TAKING CHILDREN OUT-
Taking children to museums, exhibitions, zoos, sports events, factories, dairies, circuses, amusement parks and beaches can be enormously rewarding both to the children and to their parents. Children` s curiosity and their desire to master new experiences are intense.
They talk about new events in their lives and reenact them in their play for days and weeks afterward. This is how they learn and mature.
New experiences for children are exciting for parents too because they can share in their children` s delight and can relive the best days of their own childhood.
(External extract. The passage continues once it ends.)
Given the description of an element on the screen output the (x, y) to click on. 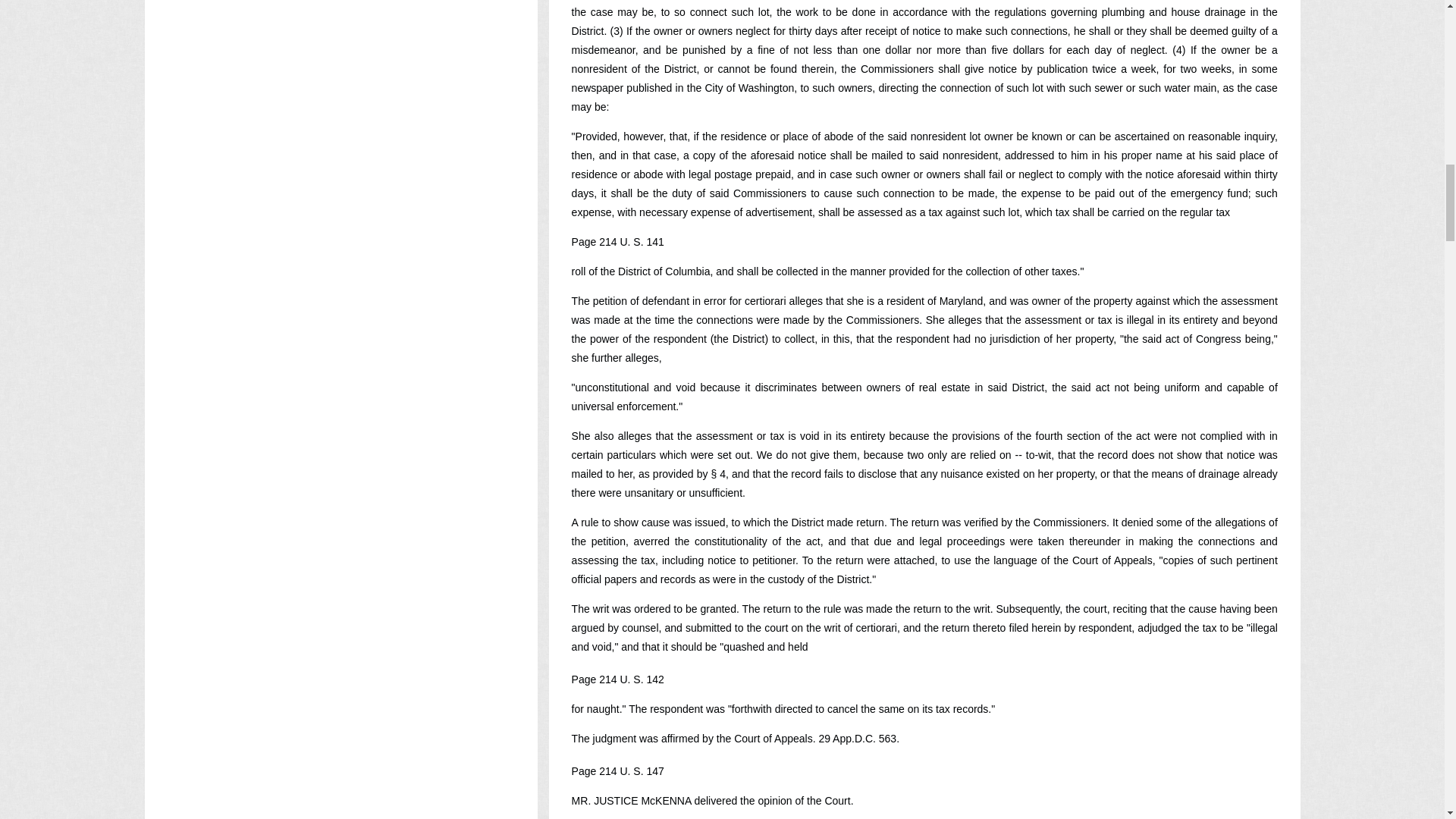
Page 214 U. S. 147 (617, 770)
Page 214 U. S. 141 (617, 241)
Page 214 U. S. 142 (617, 679)
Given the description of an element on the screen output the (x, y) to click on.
Children keep parents young and lively. When excursions go well, the love and companionship between children and parents are heightened. But there can be strains that turn excursions sour. New experiences are more tiring than familiar ones, particularly for small children. It` s hard for parents to make allowances for this. Most adults when visiting a museum or zoo would like to see it all, at least briefly to make sure they have not missed anything especially appealing but they can protect themselves by quickly ignoring what doesn` t interest them.
Young children cannot be that selective. At a zoo every animal engages their intense interest. Therefore it` s wise for parents to plan in advance to see only part of any exhibition perhaps not more than one and a half hours worth, when they take along preschool children. In this same connection it also is wise though difficult for parents to let children go at their own pace.
The typical scene at the zoo, for instance, is for the adults having seen enough of the elephants to press on calling back to the child, “ come on hurry up we want to see the giraffe over here” but the child is still lost in wonder at the elephant` s trunk or eating habits, so aim to follow the child rather than pull her.
Adults also tend to keep talking at the child about what impresses them, rather than letting the child find her own interests and then ask questions about them. Children who have the meagerest appetite at home become ravenous when they see hot dogs, ice cream, candy and soda pop at a ball game. Even when the game is over, you are leaving the grandstand and the child will be able to raid the refrigerator at home within fifteen minutes, he insists that this drink or this bag of popcorn is essential to ward off death from thirst or hunger and that the stuff at home won`t do.
The souvenirs which irritate parents because of their trashiness, inappropriateness and expensiveness fill children with longing. The solution in on way can be to give them a fixed sum of money at the start for all souvenirs, rides and food and let them do the balancing of their own desires, that is better than having to argue about each request.